Functional Significance of Non-FH2 Similarity Regions

The two regions of N-terminal similarity (N1 and N2) between the Dia, DAAM, and FRL metazoan groups, as well as some Ascomycota and Dictyostelium sequences, suggest common function. One possibility is that one or both regions might be part of a binding site for Rho family GTPases, because the N termini of several formins bind these proteins (Wallar and Alberts, 2003). However, FHOD1 interacts specifically with Rac (Westendorf, 2001), but the FHOD group does not possess regions similar to N1 or N2.

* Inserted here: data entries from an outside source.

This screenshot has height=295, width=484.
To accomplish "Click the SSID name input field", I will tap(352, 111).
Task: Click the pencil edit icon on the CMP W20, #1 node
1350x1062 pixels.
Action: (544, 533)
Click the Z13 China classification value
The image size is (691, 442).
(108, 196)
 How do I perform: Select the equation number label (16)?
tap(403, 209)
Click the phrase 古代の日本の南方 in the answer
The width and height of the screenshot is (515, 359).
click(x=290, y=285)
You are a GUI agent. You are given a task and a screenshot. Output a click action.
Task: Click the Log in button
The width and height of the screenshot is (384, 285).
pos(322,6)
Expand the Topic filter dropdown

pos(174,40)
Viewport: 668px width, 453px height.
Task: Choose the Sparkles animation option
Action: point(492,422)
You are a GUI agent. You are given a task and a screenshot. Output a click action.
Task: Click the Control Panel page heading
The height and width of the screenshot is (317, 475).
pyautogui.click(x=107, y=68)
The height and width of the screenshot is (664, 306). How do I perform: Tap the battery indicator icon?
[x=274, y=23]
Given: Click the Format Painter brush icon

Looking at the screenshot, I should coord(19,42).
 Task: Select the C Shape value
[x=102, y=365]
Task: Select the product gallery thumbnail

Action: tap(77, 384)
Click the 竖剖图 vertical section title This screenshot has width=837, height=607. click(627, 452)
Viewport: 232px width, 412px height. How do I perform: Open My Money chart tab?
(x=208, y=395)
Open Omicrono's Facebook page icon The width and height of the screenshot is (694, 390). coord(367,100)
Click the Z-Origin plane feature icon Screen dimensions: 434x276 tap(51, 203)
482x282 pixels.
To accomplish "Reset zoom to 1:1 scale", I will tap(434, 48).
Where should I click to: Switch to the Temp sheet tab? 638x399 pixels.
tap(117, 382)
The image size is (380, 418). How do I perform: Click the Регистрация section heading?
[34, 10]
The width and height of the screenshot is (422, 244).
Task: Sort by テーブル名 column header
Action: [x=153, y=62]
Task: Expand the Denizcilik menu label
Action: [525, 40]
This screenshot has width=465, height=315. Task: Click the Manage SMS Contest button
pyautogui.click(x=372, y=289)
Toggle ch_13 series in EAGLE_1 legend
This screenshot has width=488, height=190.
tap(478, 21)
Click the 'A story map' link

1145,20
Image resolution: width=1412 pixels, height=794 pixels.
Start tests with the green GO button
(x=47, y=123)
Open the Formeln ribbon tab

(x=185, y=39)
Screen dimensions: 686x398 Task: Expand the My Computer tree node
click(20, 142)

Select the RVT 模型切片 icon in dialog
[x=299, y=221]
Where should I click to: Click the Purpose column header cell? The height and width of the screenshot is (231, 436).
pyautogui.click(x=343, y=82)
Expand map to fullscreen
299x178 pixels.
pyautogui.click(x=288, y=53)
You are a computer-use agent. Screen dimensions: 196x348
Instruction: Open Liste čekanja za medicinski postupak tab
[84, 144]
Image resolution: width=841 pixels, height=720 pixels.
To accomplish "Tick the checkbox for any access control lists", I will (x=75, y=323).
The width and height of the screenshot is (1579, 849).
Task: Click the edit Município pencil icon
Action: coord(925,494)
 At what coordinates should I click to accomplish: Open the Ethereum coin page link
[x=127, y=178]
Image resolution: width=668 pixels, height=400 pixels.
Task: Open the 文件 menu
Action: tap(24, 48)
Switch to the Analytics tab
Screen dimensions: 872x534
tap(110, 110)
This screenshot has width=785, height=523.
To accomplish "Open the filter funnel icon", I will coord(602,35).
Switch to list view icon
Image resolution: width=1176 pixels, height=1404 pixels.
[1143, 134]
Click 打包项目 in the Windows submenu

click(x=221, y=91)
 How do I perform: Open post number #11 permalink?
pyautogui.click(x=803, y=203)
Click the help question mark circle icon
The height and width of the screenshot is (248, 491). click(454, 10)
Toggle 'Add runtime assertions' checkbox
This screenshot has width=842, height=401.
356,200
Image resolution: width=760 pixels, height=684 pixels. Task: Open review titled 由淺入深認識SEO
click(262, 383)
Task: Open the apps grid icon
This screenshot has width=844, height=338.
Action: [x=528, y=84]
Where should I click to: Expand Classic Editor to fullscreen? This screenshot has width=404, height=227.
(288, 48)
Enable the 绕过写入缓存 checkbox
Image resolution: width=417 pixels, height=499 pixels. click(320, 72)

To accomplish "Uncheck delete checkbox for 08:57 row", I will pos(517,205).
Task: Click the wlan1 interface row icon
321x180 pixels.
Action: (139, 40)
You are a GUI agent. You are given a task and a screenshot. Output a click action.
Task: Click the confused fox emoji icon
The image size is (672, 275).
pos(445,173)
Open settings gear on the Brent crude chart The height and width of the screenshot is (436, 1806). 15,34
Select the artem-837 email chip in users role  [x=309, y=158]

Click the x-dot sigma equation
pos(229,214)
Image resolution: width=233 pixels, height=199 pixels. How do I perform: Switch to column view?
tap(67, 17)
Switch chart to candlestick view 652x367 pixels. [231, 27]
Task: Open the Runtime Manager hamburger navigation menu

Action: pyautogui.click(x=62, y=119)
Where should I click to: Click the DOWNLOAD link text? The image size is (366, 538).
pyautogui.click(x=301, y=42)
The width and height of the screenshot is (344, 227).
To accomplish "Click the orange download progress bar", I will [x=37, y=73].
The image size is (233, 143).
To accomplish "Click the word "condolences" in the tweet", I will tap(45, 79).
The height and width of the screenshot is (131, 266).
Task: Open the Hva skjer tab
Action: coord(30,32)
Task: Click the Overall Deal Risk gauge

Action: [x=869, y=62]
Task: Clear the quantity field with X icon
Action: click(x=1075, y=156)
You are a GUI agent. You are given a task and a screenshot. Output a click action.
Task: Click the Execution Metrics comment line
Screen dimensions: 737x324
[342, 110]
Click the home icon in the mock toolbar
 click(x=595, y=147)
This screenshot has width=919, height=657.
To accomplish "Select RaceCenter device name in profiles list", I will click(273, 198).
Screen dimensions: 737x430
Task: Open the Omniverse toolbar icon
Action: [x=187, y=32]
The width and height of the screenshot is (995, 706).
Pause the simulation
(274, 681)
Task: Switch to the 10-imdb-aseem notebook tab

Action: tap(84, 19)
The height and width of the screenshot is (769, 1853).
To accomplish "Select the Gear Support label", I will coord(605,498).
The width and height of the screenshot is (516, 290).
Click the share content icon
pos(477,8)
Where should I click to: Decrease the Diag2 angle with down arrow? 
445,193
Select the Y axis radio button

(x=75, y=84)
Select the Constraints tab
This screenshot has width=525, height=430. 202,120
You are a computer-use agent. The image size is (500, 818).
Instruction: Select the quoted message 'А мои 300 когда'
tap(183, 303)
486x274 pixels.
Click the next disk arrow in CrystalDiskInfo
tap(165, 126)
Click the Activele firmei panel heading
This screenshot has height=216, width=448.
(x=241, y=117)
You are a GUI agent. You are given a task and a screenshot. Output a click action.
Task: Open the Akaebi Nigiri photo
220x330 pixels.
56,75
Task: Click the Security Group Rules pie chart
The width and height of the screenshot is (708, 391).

Another possibility is that N1 and/or N2 might make up part of an autoinhibitory interaction region that binds to the FH2 domain or to the C-terminal DAD. Four formins, mDia1, mDia2, FHOD1, and Bni1p, have been proposed to be autoinhibited by interactions between an N-terminal sequence and DAD (Evangelista et al., 1997; Alberts, 2001; Westendorf, 2001). A recent study from our laboratory shows that a protease-resistant region in mDia1 from residues 129–369 is able to inhibit nucleation by mDia1's C terminus in a DAD-dependent manner, and we name this region DID, for diaphanous inhibitory domain (Li and Higgs, unpublished data). Although the DAD has been mapped (see following paragraph), the identity of the N-terminal binding site is unknown.

Based on the mapped DAD sequence for mDia2 (Alberts, 2001), several proteins possess a loose consensus in the C1 similarity region we identify. Whether all of these sequences constitute autoinhibitory binding sites remains to be tested. We must emphasize that the sequences we predict to be DADs for the DAAM, FRL, and FHOD groups, as well as for yeasts and Dictyostelium, are very much putative, and experiments testing the roles of these sites in regulation are needed.

Perhaps equally interesting is the fact that two yeast proteins, Bnr1p and For3, and three metazoan groups, INF, delphilin, and FMN, do not possess clearly recognizable DAD-like sequences. Are these formins regulated by autoinhibition and, if so, what sequences mediate these interactions? Alternately, other mechanisms might serve to regulate these formins, such as binding to inhibitory proteins.

The predicted coiled-coil regions N-terminal to the FH1 domains of many formins are currently of unknown function. Our biochemical studies on mouse mDia1 suggest that its predicted coiled-coil region mediates multimerization (unpublished observations). If this function is similar for other formins, then these proteins could multimerize by two distinct interactions: coiled-coil and FH2 domain.

The main goal of our phylogenetic analysis is to provide a unified classification system for the formin family. In addition, we suspect that the relationships we have uncovered will provide the substrate for new experimental test of function for individual formins.